Work instructions –
Locate the string "will" in the listing below. Copy every line where it is found.
◆ ◆ ◆ ◆ ◆
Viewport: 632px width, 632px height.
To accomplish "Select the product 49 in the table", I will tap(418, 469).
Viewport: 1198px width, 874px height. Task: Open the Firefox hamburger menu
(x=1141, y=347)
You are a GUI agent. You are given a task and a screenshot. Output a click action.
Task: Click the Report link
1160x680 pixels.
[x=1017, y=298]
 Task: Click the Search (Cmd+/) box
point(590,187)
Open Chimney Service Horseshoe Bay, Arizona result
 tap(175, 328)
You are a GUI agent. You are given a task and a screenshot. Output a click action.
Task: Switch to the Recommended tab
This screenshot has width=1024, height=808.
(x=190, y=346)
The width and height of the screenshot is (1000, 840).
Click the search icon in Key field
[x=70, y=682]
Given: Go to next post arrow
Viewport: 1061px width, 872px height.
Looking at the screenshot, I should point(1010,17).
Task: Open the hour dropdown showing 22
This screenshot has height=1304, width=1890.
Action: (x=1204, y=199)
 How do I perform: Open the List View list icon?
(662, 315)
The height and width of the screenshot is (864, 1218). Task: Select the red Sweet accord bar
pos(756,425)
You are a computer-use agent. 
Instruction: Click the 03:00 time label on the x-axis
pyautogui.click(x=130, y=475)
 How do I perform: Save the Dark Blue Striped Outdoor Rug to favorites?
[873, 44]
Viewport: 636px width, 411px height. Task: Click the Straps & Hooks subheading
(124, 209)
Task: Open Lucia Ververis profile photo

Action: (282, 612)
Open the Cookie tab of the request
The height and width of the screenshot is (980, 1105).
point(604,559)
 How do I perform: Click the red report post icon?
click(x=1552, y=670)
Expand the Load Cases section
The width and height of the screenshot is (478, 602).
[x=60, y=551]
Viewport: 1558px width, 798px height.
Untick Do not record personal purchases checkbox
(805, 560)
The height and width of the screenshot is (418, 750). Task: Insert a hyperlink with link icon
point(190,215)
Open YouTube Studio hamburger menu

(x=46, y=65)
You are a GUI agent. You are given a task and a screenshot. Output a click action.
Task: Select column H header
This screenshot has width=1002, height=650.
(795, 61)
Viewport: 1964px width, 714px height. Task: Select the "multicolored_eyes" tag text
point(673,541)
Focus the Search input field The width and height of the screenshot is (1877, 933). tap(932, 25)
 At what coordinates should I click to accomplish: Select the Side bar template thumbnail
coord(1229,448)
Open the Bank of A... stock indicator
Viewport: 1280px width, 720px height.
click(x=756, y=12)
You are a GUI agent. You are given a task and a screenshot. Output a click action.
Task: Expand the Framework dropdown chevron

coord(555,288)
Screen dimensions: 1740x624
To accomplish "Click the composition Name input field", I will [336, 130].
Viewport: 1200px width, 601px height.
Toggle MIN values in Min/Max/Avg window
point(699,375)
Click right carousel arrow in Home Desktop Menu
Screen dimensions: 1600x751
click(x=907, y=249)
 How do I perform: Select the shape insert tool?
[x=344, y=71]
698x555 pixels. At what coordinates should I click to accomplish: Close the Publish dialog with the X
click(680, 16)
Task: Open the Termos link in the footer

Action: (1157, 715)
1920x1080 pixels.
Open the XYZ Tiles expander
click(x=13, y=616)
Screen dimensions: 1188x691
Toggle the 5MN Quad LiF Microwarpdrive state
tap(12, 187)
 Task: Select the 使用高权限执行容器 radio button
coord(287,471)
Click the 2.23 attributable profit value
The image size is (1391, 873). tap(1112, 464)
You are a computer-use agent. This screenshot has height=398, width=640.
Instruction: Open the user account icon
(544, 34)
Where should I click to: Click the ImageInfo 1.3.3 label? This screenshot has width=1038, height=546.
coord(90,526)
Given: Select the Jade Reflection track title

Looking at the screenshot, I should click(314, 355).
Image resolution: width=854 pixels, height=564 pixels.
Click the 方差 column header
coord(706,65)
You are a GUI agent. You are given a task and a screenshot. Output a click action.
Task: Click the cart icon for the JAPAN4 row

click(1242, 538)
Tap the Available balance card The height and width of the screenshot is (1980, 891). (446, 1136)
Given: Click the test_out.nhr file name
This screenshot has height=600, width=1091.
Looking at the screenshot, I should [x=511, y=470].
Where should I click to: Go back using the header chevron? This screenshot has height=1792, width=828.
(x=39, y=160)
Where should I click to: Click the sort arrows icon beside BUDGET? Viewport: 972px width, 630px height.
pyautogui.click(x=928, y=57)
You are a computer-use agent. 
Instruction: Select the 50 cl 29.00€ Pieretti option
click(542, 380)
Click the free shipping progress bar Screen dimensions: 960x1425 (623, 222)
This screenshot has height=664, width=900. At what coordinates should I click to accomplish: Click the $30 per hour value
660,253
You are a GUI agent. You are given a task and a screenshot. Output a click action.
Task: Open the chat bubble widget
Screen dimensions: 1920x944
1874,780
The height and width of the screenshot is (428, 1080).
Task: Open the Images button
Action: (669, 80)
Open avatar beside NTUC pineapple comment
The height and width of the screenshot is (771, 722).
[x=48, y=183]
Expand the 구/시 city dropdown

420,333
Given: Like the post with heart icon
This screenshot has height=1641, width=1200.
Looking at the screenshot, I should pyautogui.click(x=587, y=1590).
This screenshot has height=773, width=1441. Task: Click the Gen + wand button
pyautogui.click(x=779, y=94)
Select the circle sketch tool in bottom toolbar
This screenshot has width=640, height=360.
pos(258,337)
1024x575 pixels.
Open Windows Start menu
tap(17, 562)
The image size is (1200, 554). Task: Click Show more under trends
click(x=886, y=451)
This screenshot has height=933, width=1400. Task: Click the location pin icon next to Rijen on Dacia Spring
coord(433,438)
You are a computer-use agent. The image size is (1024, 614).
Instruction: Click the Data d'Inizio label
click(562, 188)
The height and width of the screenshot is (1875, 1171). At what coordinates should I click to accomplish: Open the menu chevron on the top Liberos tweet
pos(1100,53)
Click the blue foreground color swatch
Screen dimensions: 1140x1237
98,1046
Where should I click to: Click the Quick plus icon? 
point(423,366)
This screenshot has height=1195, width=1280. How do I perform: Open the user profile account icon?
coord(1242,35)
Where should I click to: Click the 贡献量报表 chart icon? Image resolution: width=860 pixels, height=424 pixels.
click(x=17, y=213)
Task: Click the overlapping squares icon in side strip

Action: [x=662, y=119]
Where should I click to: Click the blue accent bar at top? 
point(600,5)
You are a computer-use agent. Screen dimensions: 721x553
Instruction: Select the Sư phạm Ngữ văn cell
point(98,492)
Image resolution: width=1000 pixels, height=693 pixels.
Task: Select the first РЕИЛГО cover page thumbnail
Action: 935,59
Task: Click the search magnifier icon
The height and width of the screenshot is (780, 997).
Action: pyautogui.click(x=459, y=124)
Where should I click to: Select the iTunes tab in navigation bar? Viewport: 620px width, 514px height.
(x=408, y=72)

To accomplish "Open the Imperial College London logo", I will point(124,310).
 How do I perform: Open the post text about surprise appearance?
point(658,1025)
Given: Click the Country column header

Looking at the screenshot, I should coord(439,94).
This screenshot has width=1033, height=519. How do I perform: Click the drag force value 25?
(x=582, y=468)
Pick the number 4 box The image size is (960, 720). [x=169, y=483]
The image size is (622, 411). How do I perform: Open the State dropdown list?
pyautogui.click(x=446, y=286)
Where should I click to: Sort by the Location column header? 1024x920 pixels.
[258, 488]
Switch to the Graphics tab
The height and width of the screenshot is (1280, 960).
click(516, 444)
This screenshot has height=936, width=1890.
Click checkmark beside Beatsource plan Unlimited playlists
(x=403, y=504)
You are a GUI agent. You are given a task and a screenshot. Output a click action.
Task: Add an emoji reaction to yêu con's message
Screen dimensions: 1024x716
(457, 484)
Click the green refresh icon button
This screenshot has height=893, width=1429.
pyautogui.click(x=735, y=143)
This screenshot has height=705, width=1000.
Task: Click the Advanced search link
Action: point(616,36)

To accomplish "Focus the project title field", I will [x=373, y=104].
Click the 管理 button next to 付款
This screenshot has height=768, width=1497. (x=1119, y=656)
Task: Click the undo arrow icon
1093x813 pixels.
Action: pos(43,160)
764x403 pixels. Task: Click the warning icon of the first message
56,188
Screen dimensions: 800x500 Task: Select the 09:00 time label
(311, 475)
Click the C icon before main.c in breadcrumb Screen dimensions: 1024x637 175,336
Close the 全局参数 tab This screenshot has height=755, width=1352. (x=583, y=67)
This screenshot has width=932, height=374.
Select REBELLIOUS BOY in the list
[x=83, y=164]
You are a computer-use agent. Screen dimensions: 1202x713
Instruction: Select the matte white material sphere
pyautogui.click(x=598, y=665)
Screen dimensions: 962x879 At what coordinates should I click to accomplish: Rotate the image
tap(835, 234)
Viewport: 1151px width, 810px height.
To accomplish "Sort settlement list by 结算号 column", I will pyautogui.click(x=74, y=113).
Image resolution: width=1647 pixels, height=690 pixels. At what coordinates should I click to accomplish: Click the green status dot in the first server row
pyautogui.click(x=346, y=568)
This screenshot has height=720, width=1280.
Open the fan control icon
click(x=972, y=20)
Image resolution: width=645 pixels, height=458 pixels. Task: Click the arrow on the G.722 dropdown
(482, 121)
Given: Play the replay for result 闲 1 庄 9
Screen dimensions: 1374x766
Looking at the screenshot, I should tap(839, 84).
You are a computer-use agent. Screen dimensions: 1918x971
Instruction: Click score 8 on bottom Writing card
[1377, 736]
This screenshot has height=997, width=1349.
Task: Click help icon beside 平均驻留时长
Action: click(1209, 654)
◆ ◆ ◆ ◆ ◆
Exercise result –
To accomplish "Select the product 49 in the table", I will tap(418, 469).
To accomplish "Click the composition Name input field", I will [336, 130].
To accomplish "Open the Imperial College London logo", I will point(124,310).
To accomplish "Focus the project title field", I will [x=373, y=104].
To accomplish "Sort settlement list by 结算号 column", I will pyautogui.click(x=74, y=113).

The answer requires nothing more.